O Presidente dos Estados Unidos, Donald Trump, anunciou no sábado “um relatório completo” sobre a morte do jornalista saudita Jamal Khashoggi que deverá ser divulgado “nos próximos dias”, provavelmente na terça-feira, e que incluirá “quem o fez”. Isto porque Trump considerou “prematuras” as informações da noite de sexta-feira em que o diário Washington Post noticiou, citando fontes anónimas, que a CIA concluiu que o príncipe herdeiro saudita ordenou o homicídio de Jamal Khashoggi em Istambul.

Entretanto, este domingo, numa entrevista à Fox News, Donald Trump disse que se recusava a ouvir as gravações áudio do crime, dizendo que foi um crime “violento e terrível”. As autoridades turcas afirmaram desde o início que tinham gravações áudio relacionadas com a morte do jornalista, mas a Casa Branca demorou a tratar essa informação.

Questionado pelo entrevistador sobre o porquê de não querer ouvir as gravações, Trump foi perentório: “É uma gravação de sofrimento. É terrível. Já me puseram a par do seu conteúdo”, disse apenas. “Não quero ouvir, não há razões para que eu tenha de ouvir”, insistiu.

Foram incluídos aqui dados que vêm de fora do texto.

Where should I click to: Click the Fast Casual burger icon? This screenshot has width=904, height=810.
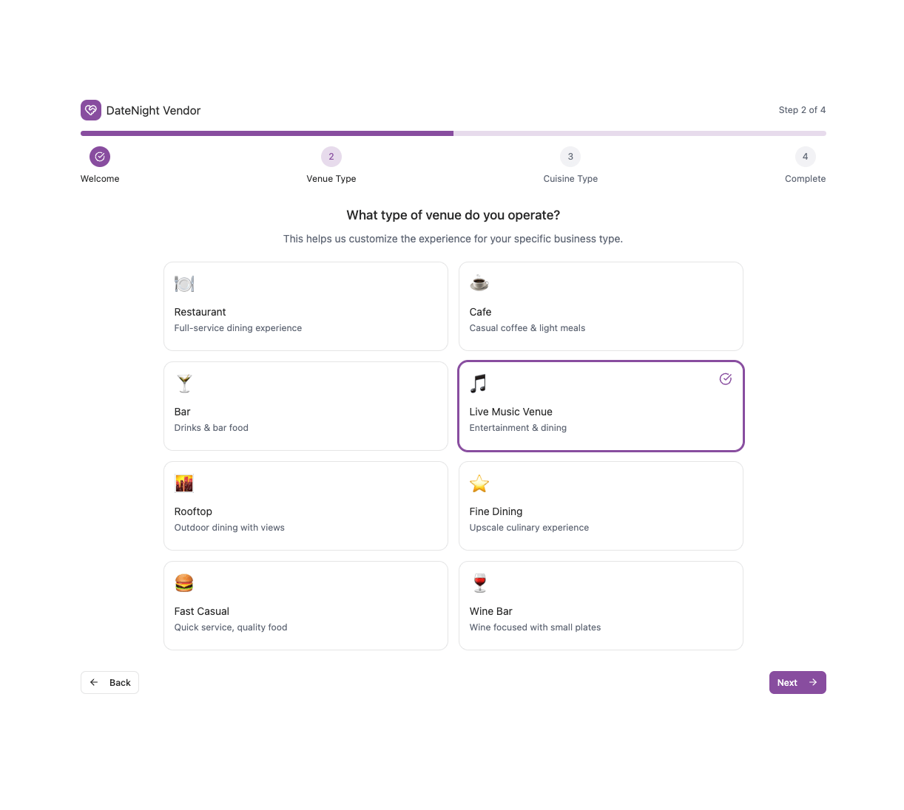[184, 583]
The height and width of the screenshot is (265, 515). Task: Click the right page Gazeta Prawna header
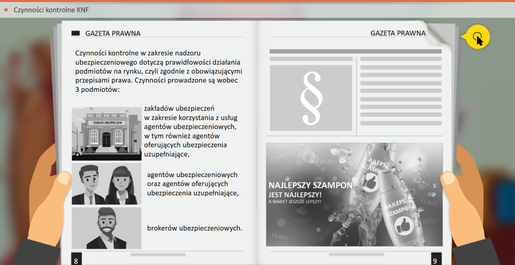pos(398,34)
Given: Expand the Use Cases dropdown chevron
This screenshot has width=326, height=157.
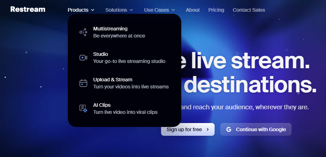Looking at the screenshot, I should [173, 10].
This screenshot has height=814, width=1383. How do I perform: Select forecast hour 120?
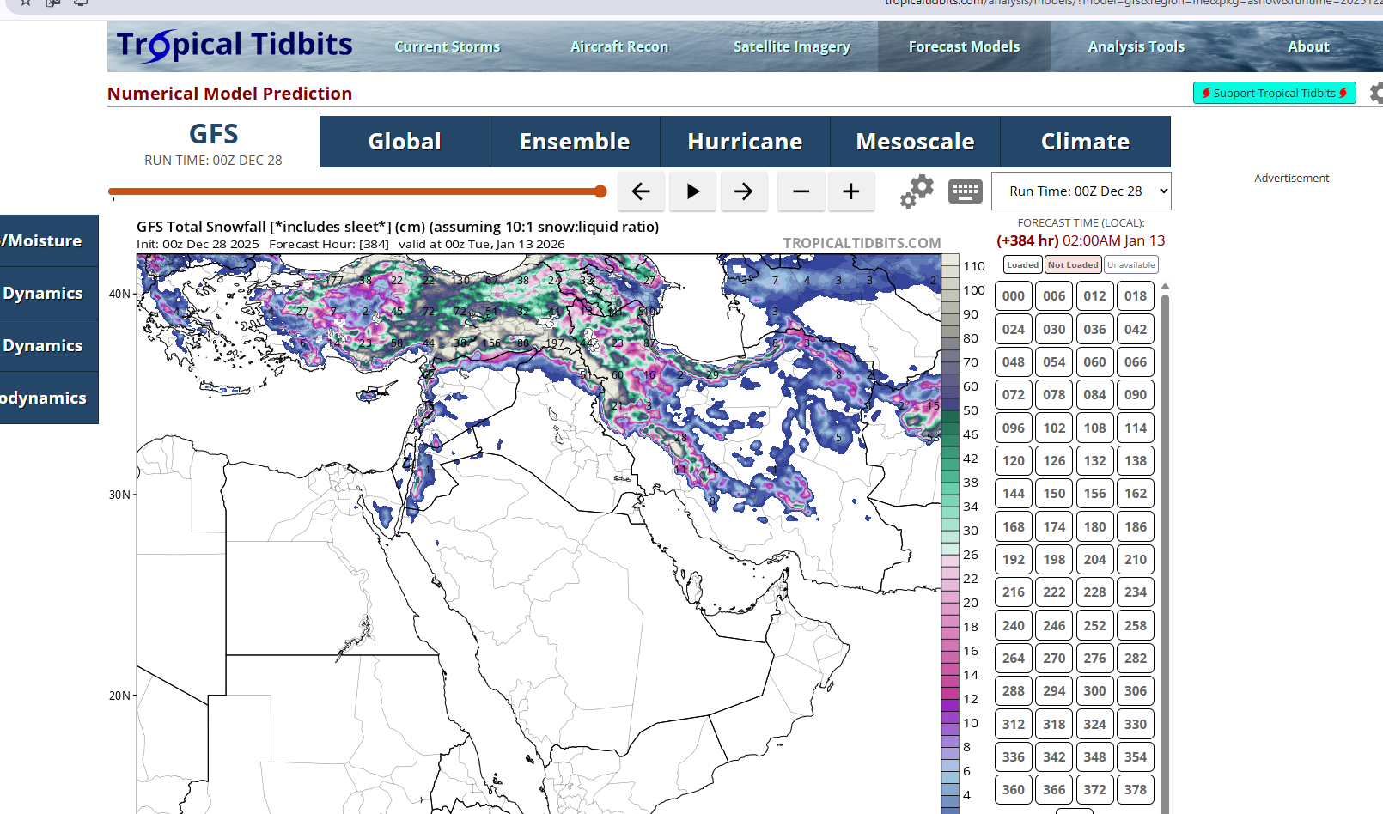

Khashoggi, um saudita que vivia nos Estados Unidos e era colunista do Washington Post, e crítico do regime de Riade e da família real, entrou a 2 de outubro no consulado saudita de Istambul e acabou por ser assassinado. A Arábia Saudita, em várias ocasiões, mudou sua versão oficial do que aconteceu com Jamal Khashoggi, mas na quinta-feira o ministério público saudita admitiu que o jornalista foi drogado e desmembrado no local.

De um total de 21 suspeitos, a Justiça saudita indiciou 11 pessoas pelo crime, cinco das quais enfrentam agora a pena de morte.